What you have to do: Arrange all the records below as a Markdown table with the columns Number and Line, one numbered row per line, skipping blank lines.

Position data for words and items

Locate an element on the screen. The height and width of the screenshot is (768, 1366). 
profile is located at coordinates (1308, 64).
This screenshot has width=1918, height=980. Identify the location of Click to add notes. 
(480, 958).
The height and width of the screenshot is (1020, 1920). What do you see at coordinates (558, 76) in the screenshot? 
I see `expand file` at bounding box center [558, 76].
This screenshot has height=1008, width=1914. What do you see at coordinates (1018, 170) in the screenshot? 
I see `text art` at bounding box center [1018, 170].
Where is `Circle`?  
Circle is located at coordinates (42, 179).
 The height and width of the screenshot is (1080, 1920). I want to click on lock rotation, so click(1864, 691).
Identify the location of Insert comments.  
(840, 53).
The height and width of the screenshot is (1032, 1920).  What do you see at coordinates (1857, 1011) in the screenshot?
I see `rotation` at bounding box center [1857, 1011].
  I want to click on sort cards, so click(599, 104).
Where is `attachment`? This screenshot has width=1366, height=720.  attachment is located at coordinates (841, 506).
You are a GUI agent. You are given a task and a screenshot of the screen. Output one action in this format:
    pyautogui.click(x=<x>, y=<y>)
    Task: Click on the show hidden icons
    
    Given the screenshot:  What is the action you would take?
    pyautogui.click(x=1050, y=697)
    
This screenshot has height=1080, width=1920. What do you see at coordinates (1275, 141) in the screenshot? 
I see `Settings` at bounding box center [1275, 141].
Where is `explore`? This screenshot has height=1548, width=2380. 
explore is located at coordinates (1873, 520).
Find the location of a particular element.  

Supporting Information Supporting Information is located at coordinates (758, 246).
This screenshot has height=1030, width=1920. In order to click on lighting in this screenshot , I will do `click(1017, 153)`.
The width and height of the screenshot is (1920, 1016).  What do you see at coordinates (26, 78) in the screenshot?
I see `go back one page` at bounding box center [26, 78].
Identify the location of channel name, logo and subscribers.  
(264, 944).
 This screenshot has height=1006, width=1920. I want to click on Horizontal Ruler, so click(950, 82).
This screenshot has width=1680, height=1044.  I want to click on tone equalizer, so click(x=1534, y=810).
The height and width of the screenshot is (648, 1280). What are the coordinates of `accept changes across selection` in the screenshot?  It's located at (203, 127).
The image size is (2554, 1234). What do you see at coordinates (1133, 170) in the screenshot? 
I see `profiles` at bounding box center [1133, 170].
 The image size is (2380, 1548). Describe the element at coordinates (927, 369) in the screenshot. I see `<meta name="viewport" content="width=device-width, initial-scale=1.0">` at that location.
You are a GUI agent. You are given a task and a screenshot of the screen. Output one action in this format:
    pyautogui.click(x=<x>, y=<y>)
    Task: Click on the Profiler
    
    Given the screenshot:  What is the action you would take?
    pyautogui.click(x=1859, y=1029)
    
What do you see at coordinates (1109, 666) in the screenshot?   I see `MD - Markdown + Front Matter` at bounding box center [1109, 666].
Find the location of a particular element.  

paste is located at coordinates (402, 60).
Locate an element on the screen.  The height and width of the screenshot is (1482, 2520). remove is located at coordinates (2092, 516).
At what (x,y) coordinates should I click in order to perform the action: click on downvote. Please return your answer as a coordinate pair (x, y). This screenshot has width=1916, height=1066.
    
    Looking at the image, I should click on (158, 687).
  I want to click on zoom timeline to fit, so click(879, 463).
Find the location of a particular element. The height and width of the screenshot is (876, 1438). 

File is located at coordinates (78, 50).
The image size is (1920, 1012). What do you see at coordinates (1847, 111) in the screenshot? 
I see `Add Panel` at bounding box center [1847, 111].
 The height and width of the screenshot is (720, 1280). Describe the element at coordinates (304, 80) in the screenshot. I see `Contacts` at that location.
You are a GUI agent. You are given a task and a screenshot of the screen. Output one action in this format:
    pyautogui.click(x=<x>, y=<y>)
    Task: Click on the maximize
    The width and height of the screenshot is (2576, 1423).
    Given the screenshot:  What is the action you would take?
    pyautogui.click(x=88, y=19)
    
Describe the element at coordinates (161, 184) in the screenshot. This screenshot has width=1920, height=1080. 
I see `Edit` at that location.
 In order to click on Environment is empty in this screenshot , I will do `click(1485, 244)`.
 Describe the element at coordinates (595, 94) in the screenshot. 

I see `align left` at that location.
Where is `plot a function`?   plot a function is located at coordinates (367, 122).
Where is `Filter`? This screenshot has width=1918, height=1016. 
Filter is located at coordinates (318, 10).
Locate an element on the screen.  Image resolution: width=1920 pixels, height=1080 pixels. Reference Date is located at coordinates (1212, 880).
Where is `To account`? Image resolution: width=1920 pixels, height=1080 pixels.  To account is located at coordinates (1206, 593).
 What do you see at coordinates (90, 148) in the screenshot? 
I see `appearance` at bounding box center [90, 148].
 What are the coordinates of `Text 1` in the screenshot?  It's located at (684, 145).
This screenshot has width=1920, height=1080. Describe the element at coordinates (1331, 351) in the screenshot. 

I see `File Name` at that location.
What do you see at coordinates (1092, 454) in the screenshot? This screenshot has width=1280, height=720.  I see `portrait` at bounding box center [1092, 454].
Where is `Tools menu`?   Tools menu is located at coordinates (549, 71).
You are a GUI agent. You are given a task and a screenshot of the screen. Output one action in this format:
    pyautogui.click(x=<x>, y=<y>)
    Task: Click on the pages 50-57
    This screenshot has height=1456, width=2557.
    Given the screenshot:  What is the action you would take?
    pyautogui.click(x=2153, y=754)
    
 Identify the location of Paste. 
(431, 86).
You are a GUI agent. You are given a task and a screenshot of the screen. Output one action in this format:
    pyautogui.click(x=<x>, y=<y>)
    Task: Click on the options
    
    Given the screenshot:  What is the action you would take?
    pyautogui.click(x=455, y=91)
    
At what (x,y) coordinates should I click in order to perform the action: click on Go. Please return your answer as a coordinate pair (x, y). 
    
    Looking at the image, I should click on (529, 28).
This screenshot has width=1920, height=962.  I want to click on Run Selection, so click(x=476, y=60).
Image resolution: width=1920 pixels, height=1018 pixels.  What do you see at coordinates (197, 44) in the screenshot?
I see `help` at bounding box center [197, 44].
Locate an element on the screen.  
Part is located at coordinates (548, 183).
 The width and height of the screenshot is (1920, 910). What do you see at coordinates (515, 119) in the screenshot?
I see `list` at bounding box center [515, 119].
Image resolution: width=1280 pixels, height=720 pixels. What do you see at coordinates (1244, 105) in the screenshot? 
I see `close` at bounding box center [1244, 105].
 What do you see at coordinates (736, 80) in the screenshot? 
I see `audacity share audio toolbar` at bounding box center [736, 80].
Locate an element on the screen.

Response:
| Number | Line |
|---|---|
| 1 | Locate an element on the screen. The height and width of the screenshot is (768, 1366).  |
| 2 | profile is located at coordinates (1308, 64). |
| 3 | This screenshot has width=1918, height=980. Identify the location of Click to add notes.  |
| 4 | (480, 958). |
| 5 | The height and width of the screenshot is (1020, 1920). What do you see at coordinates (558, 76) in the screenshot?  |
| 6 | I see `expand file` at bounding box center [558, 76]. |
| 7 | This screenshot has height=1008, width=1914. What do you see at coordinates (1018, 170) in the screenshot?  |
| 8 | I see `text art` at bounding box center [1018, 170]. |
| 9 | Where is `Circle`?   |
| 10 | Circle is located at coordinates (42, 179). |
| 11 |  The height and width of the screenshot is (1080, 1920). I want to click on lock rotation, so click(1864, 691). |
| 12 | Identify the location of Insert comments.   |
| 13 | (840, 53). |
| 14 | The height and width of the screenshot is (1032, 1920).  What do you see at coordinates (1857, 1011) in the screenshot? |
| 15 | I see `rotation` at bounding box center [1857, 1011]. |
| 16 |   I want to click on sort cards, so click(599, 104). |
| 17 | Where is `attachment`? This screenshot has width=1366, height=720.  attachment is located at coordinates (841, 506). |
| 18 | You are a GUI agent. You are given a task and a screenshot of the screen. Output one action in this format: |
| 19 |     pyautogui.click(x=<x>, y=<y>) |
| 20 |     Task: Click on the show hidden icons |
| 21 |     Given the screenshot:  What is the action you would take? |
| 22 |     pyautogui.click(x=1050, y=697) |
| 23 | This screenshot has height=1080, width=1920. What do you see at coordinates (1275, 141) in the screenshot?  |
| 24 | I see `Settings` at bounding box center [1275, 141]. |
| 25 | Where is `explore`? This screenshot has height=1548, width=2380.  |
| 26 | explore is located at coordinates (1873, 520). |
| 27 | Find the location of a particular element.   |
| 28 | Supporting Information Supporting Information is located at coordinates (758, 246). |
| 29 | This screenshot has height=1030, width=1920. In order to click on lighting in this screenshot , I will do `click(1017, 153)`. |
| 30 | The width and height of the screenshot is (1920, 1016).  What do you see at coordinates (26, 78) in the screenshot? |
| 31 | I see `go back one page` at bounding box center [26, 78]. |
| 32 | Identify the location of channel name, logo and subscribers.   |
| 33 | (264, 944). |
| 34 |  This screenshot has height=1006, width=1920. I want to click on Horizontal Ruler, so click(950, 82). |
| 35 | This screenshot has width=1680, height=1044.  I want to click on tone equalizer, so click(x=1534, y=810). |
| 36 | The height and width of the screenshot is (648, 1280). What are the coordinates of `accept changes across selection` in the screenshot?  It's located at (203, 127). |
| 37 | The image size is (2554, 1234). What do you see at coordinates (1133, 170) in the screenshot?  |
| 38 | I see `profiles` at bounding box center [1133, 170]. |
| 39 |  The image size is (2380, 1548). Describe the element at coordinates (927, 369) in the screenshot. I see `<meta name="viewport" content="width=device-width, initial-scale=1.0">` at that location. |
| 40 | You are a GUI agent. You are given a task and a screenshot of the screen. Output one action in this format: |
| 41 |     pyautogui.click(x=<x>, y=<y>) |
| 42 |     Task: Click on the Profiler |
| 43 |     Given the screenshot:  What is the action you would take? |
| 44 |     pyautogui.click(x=1859, y=1029) |
| 45 | What do you see at coordinates (1109, 666) in the screenshot?   I see `MD - Markdown + Front Matter` at bounding box center [1109, 666]. |
| 46 | Find the location of a particular element.   |
| 47 | paste is located at coordinates (402, 60). |
| 48 | Locate an element on the screen.  The height and width of the screenshot is (1482, 2520). remove is located at coordinates (2092, 516). |
| 49 | At what (x,y) coordinates should I click in order to perform the action: click on downvote. Please return your answer as a coordinate pair (x, y). This screenshot has width=1916, height=1066. |
| 50 |     Looking at the image, I should click on (158, 687). |
| 51 |   I want to click on zoom timeline to fit, so click(879, 463). |
| 52 | Find the location of a particular element. The height and width of the screenshot is (876, 1438).  |
| 53 | File is located at coordinates (78, 50). |
| 54 | The image size is (1920, 1012). What do you see at coordinates (1847, 111) in the screenshot?  |
| 55 | I see `Add Panel` at bounding box center [1847, 111]. |
| 56 |  The height and width of the screenshot is (720, 1280). Describe the element at coordinates (304, 80) in the screenshot. I see `Contacts` at that location. |
| 57 | You are a GUI agent. You are given a task and a screenshot of the screen. Output one action in this format: |
| 58 |     pyautogui.click(x=<x>, y=<y>) |
| 59 |     Task: Click on the maximize |
| 60 |     The width and height of the screenshot is (2576, 1423). |
| 61 |     Given the screenshot:  What is the action you would take? |
| 62 |     pyautogui.click(x=88, y=19) |
| 63 | Describe the element at coordinates (161, 184) in the screenshot. This screenshot has width=1920, height=1080.  |
| 64 | I see `Edit` at that location. |
| 65 |  In order to click on Environment is empty in this screenshot , I will do `click(1485, 244)`. |
| 66 |  Describe the element at coordinates (595, 94) in the screenshot.  |
| 67 | I see `align left` at that location. |
| 68 | Where is `plot a function`?   plot a function is located at coordinates (367, 122). |
| 69 | Where is `Filter`? This screenshot has width=1918, height=1016.  |
| 70 | Filter is located at coordinates (318, 10). |
| 71 | Locate an element on the screen.  Image resolution: width=1920 pixels, height=1080 pixels. Reference Date is located at coordinates (1212, 880). |
| 72 | Where is `To account`? Image resolution: width=1920 pixels, height=1080 pixels.  To account is located at coordinates (1206, 593). |
| 73 |  What do you see at coordinates (90, 148) in the screenshot?  |
| 74 | I see `appearance` at bounding box center [90, 148]. |
| 75 |  What are the coordinates of `Text 1` in the screenshot?  It's located at (684, 145). |
| 76 | This screenshot has width=1920, height=1080. Describe the element at coordinates (1331, 351) in the screenshot.  |
| 77 | I see `File Name` at that location. |
| 78 | What do you see at coordinates (1092, 454) in the screenshot? This screenshot has width=1280, height=720.  I see `portrait` at bounding box center [1092, 454]. |
| 79 | Where is `Tools menu`?   Tools menu is located at coordinates (549, 71). |
| 80 | You are a GUI agent. You are given a task and a screenshot of the screen. Output one action in this format: |
| 81 |     pyautogui.click(x=<x>, y=<y>) |
| 82 |     Task: Click on the pages 50-57 |
| 83 |     This screenshot has height=1456, width=2557. |
| 84 |     Given the screenshot:  What is the action you would take? |
| 85 |     pyautogui.click(x=2153, y=754) |
| 86 |  Identify the location of Paste.  |
| 87 | (431, 86). |
| 88 | You are a GUI agent. You are given a task and a screenshot of the screen. Output one action in this format: |
| 89 |     pyautogui.click(x=<x>, y=<y>) |
| 90 |     Task: Click on the options |
| 91 |     Given the screenshot:  What is the action you would take? |
| 92 |     pyautogui.click(x=455, y=91) |
| 93 | At what (x,y) coordinates should I click in order to perform the action: click on Go. Please return your answer as a coordinate pair (x, y).  |
| 94 |     Looking at the image, I should click on (529, 28). |
| 95 | This screenshot has width=1920, height=962.  I want to click on Run Selection, so click(x=476, y=60). |
| 96 | Image resolution: width=1920 pixels, height=1018 pixels.  What do you see at coordinates (197, 44) in the screenshot? |
| 97 | I see `help` at bounding box center [197, 44]. |
| 98 | Locate an element on the screen.   |
| 99 | Part is located at coordinates (548, 183). |
| 100 |  The width and height of the screenshot is (1920, 910). What do you see at coordinates (515, 119) in the screenshot? |
| 101 | I see `list` at bounding box center [515, 119]. |
| 102 | Image resolution: width=1280 pixels, height=720 pixels. What do you see at coordinates (1244, 105) in the screenshot?  |
| 103 | I see `close` at bounding box center [1244, 105]. |
| 104 |  What do you see at coordinates (736, 80) in the screenshot?  |
| 105 | I see `audacity share audio toolbar` at bounding box center [736, 80]. |
| 106 | Locate an element on the screen. |